METHODS: Among 3500 patients who had a prostate biopsy over 11 years between 2000 and 2010 at our hospital, we studied a total of 807 repeat biopsy sessions in 459 patients who had at least 1 initial negative biopsy. At each biopsy session, we recorded patient age, number of previous biopsy sessions, number of biopsy cores, number of previously negative biopsy cores, months from the initial biopsy, months from the previous biopsy, serum PSA, PSA slope, digital rectal examination findings, hypoechoic lesions suspicious for a cancer on transrectal ultrasonography, total prostate volume, transitional zone (TZ) volume, PSA density, PSA TZ density and history of high grade prostatic intraepithelial neoplasia (HGPIN) or atypical small acinar proliferation (ASAP). Clinical and pathological variables were correlated with the outcome of repeat biopsies. A nomogram was developed based on logistic regression analyses and calibration was performed.

RESULTS: Overall, 17% of repeat biopsies had a cancer. With receiver operating characteristics analyses, the highest area under the curve (AUC) was obtained based on all available 13 variables, which were age, PSA, digital rectal examination, PSA density, prostate volume, TZ volume, PSA TZ density, cumulative number of biopsy cores, HGPIN, ASAP, months from previous negative biopsy, initial negative biopsy and number of biopsy cores. Based on multivariable logistic regression analysis, a nomogram was constructed with an AUC of 0.74, which was greater than that of any single risk factor. The calibration plot seemed to be good.

CONCLUSION: Our nomogram for predicting a positive repeat biopsy can provide probabilities for cancer and may help clinical judgment on whether to do a repeat prostate biopsy.
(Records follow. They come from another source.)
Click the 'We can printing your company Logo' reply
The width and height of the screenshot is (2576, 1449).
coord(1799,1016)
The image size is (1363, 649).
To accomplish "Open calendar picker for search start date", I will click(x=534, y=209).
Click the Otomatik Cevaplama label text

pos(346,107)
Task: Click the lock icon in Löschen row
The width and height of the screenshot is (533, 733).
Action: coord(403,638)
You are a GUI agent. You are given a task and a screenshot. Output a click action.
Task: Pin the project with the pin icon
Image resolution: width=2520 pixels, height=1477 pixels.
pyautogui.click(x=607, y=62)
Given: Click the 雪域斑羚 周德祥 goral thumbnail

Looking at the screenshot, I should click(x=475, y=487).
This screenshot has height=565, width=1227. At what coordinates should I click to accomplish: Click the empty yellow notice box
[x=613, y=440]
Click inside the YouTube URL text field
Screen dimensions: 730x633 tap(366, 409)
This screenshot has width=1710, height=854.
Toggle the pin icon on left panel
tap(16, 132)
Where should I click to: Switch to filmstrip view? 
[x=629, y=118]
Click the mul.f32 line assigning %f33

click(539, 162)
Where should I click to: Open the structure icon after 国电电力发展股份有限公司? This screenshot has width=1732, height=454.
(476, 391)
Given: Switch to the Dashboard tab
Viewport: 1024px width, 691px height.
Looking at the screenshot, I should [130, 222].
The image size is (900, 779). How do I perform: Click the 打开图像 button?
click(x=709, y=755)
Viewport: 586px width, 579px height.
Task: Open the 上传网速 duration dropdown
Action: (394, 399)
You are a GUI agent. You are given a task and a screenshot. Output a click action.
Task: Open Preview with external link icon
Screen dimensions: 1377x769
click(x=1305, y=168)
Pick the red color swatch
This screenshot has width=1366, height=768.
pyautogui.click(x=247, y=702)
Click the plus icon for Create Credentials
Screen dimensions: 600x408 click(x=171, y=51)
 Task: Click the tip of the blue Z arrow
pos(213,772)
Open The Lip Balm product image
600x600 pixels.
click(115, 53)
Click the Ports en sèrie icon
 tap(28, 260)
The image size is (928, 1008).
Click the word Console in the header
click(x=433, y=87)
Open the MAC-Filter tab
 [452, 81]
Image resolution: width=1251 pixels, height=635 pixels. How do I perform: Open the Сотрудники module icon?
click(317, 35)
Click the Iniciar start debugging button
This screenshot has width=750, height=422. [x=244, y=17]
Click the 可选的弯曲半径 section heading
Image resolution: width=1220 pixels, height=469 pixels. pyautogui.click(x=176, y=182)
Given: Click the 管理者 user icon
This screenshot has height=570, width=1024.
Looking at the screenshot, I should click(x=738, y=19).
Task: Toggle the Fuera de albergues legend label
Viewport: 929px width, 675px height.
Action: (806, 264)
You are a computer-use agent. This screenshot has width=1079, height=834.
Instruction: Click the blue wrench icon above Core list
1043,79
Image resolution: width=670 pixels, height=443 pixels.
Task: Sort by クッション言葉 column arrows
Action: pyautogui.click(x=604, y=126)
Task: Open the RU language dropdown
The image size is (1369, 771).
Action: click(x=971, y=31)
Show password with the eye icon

Keywords: Prostate, Repeat biopsy, Prostate cancer, Nomogram, Prostate-specific antigen

Core tip: Although prostate cancer is found in about 30% of patients at the initial biopsy session, there is a need to identify those with a negative result but who are at high risk. Although individual risk factors have been found to be associated with cancer, patient counseling requires the integration of multiple risk factors to obtain a prediction for the individual. We developed a nomogram that predicts a positive biopsy after a previous negative biopsy session. It provides a wide range of probabilities for cancer and may help clinical judgment of whether to do a repeat prostate biopsy.